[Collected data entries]
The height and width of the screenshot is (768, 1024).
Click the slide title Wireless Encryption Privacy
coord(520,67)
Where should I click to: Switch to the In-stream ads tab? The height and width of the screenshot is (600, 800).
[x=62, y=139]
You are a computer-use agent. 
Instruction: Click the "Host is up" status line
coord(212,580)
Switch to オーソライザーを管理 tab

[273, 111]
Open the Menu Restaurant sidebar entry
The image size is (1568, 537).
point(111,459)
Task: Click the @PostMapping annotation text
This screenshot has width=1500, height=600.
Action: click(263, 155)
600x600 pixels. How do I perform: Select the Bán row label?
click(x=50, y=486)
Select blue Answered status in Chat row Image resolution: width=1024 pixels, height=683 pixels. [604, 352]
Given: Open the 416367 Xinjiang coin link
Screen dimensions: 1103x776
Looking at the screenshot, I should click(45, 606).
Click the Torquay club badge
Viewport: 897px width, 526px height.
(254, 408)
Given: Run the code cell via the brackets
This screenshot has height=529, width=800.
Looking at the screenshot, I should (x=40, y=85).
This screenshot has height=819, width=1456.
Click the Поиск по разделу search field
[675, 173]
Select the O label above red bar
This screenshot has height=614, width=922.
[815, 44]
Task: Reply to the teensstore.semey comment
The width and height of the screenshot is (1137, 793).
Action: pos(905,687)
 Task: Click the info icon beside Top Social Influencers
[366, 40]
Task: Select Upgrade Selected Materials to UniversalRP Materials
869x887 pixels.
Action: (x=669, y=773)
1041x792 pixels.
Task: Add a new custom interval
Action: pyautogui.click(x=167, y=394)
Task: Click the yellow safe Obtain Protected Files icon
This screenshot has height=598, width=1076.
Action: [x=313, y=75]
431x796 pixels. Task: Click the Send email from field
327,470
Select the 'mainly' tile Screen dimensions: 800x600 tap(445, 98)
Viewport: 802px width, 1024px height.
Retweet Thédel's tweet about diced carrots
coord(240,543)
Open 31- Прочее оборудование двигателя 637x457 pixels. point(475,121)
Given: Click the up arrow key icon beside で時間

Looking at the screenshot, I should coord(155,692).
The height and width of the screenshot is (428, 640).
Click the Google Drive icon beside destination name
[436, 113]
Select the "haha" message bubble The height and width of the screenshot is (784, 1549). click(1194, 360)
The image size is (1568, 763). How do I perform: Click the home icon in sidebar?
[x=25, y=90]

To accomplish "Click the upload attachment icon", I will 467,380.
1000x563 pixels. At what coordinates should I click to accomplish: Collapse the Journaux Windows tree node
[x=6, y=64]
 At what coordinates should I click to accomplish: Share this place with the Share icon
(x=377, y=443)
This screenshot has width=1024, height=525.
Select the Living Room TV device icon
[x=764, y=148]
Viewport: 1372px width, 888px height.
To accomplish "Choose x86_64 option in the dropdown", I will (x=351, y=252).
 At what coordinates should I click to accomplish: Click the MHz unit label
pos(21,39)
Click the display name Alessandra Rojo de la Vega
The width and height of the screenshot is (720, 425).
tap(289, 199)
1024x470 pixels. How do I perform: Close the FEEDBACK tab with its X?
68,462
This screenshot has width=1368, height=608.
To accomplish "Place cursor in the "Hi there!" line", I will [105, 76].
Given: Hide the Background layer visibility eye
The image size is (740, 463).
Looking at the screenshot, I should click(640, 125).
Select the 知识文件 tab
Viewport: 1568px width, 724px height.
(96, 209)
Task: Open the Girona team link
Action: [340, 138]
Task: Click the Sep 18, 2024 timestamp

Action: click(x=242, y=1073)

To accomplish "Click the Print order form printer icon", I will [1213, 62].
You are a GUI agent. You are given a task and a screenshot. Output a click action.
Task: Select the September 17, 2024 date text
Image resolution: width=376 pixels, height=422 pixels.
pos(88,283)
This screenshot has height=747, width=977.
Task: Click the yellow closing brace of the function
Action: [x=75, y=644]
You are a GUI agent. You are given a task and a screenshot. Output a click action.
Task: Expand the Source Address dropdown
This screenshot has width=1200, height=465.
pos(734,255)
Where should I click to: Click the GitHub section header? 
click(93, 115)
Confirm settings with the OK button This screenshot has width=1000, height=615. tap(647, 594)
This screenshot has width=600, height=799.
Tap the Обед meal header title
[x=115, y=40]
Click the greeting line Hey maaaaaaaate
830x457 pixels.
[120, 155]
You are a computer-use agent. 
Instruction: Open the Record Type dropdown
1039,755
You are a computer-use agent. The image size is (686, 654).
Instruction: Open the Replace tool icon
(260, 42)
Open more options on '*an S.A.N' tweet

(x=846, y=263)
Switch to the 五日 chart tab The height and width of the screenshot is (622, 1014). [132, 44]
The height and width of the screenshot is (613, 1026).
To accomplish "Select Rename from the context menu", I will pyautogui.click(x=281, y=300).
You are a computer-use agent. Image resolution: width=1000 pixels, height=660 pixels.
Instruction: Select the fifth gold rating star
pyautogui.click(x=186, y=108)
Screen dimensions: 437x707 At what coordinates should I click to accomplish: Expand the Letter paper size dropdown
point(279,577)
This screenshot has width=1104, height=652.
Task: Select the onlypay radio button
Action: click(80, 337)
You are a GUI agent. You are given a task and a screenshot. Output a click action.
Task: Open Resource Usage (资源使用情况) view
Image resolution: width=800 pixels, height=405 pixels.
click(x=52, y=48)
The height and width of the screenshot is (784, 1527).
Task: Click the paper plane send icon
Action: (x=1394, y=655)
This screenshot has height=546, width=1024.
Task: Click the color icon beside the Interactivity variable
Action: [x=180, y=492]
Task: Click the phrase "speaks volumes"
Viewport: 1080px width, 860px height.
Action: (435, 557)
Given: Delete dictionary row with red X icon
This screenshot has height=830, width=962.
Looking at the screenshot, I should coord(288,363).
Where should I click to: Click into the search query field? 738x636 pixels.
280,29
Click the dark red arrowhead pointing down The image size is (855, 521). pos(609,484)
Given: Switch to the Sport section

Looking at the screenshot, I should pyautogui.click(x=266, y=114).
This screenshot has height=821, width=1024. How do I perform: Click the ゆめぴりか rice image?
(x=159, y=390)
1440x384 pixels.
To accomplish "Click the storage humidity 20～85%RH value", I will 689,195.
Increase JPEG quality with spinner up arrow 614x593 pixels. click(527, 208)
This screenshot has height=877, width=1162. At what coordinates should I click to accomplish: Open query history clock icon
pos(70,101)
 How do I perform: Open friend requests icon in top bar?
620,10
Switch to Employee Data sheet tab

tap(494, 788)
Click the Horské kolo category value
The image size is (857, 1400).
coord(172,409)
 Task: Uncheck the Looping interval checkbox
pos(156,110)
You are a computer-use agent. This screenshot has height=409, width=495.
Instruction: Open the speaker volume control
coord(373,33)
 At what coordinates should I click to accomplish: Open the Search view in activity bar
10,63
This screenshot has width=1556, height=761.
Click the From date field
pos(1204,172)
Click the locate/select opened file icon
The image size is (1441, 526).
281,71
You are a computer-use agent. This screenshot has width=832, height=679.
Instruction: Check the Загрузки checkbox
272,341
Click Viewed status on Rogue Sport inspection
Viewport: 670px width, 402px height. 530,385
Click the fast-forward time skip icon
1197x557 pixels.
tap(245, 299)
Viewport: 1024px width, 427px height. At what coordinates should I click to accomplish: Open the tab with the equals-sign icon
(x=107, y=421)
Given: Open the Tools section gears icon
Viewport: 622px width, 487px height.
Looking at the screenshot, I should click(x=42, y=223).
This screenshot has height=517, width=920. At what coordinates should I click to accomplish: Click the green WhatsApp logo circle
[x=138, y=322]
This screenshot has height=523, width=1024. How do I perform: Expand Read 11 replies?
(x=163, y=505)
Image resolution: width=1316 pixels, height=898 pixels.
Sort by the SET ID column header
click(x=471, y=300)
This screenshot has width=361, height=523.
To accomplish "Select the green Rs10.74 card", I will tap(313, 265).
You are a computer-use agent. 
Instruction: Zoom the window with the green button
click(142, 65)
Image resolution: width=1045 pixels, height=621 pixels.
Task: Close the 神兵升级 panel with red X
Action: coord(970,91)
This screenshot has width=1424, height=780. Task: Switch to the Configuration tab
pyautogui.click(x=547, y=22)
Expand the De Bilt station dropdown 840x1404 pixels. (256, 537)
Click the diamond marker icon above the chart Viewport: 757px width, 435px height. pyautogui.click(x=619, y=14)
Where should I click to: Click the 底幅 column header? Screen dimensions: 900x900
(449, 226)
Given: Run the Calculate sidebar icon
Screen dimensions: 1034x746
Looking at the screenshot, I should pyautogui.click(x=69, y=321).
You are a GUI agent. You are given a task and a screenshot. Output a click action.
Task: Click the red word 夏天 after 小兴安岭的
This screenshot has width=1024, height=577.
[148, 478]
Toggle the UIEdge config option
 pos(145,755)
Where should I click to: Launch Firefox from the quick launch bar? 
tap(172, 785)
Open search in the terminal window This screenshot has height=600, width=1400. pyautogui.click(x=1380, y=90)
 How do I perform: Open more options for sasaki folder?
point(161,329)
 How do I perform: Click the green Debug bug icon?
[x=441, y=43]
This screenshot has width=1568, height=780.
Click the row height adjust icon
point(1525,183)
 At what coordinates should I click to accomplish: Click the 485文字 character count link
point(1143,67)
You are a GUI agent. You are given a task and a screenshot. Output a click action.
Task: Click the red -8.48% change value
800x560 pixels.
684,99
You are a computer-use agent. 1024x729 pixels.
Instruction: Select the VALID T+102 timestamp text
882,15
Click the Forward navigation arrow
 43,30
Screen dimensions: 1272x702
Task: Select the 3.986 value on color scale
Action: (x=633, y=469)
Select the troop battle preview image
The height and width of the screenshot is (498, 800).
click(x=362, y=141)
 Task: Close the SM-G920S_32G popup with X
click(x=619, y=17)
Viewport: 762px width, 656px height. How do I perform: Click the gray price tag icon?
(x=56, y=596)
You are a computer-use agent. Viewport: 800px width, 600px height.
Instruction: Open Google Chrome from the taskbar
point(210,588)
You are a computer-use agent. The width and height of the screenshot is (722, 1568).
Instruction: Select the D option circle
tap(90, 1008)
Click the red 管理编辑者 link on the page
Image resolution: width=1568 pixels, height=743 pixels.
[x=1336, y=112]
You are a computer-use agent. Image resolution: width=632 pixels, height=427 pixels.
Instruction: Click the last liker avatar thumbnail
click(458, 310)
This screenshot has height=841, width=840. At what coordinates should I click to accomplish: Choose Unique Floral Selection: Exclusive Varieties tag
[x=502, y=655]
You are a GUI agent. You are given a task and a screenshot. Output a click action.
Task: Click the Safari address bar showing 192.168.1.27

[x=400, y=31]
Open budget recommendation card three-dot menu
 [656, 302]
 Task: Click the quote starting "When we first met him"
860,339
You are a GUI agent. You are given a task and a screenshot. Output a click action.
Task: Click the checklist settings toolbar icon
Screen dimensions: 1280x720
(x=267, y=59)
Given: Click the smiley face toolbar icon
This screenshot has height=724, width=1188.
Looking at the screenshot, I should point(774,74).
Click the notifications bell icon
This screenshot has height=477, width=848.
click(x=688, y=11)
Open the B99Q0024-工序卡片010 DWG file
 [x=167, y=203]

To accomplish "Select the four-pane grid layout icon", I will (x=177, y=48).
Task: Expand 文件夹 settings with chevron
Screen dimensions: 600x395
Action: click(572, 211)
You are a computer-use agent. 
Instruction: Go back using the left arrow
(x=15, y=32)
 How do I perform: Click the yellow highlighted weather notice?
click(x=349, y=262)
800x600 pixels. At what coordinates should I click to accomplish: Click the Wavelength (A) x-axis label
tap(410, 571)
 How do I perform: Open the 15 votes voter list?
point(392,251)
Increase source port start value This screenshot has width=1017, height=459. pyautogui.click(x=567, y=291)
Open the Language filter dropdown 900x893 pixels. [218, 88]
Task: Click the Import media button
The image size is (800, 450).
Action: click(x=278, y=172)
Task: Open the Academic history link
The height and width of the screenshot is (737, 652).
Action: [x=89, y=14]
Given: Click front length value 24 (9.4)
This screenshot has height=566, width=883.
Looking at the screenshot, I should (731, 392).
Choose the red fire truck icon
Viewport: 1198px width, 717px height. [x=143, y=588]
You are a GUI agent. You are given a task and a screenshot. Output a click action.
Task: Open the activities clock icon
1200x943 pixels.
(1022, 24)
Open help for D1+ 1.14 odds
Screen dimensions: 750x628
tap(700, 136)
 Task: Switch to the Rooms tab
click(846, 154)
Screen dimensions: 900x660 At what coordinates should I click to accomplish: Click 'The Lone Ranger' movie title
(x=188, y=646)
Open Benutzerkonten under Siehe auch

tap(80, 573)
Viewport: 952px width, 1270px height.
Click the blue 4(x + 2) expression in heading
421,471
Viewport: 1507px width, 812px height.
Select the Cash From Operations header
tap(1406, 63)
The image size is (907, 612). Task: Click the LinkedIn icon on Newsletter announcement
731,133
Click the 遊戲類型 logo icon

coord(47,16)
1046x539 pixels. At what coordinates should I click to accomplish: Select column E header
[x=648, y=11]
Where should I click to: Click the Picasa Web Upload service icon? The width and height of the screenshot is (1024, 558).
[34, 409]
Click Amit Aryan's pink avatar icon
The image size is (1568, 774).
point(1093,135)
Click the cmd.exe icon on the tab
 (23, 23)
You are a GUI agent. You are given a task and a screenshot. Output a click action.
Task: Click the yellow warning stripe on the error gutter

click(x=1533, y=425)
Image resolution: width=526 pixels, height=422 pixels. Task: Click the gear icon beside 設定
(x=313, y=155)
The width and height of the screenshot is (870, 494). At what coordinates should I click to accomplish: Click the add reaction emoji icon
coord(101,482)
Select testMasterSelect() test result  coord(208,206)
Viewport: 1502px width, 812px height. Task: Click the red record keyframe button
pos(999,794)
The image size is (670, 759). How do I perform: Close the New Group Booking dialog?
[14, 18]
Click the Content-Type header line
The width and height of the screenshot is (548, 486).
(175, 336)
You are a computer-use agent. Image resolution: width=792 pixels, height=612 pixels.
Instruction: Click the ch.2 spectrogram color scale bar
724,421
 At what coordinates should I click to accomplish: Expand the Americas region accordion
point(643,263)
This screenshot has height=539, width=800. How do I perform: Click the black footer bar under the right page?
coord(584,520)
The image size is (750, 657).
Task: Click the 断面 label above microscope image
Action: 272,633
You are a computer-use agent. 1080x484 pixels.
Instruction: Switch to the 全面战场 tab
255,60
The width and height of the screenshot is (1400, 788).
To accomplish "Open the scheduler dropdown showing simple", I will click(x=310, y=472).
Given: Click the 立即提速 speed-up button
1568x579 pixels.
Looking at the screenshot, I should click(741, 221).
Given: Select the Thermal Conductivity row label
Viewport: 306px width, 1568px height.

▶ **TASK STATEMENT**
Take the entries above and return only the lines from the one with "This screenshot has height=517, width=920." to the one with "This screenshot has width=361, height=523.", both included, unchanged.

▶ **SOLVED PROBLEM**
This screenshot has height=517, width=920. At what coordinates should I click to accomplish: Click the green WhatsApp logo circle
[x=138, y=322]
This screenshot has height=523, width=1024. How do I perform: Expand Read 11 replies?
(x=163, y=505)
Image resolution: width=1316 pixels, height=898 pixels.
Sort by the SET ID column header
click(x=471, y=300)
This screenshot has width=361, height=523.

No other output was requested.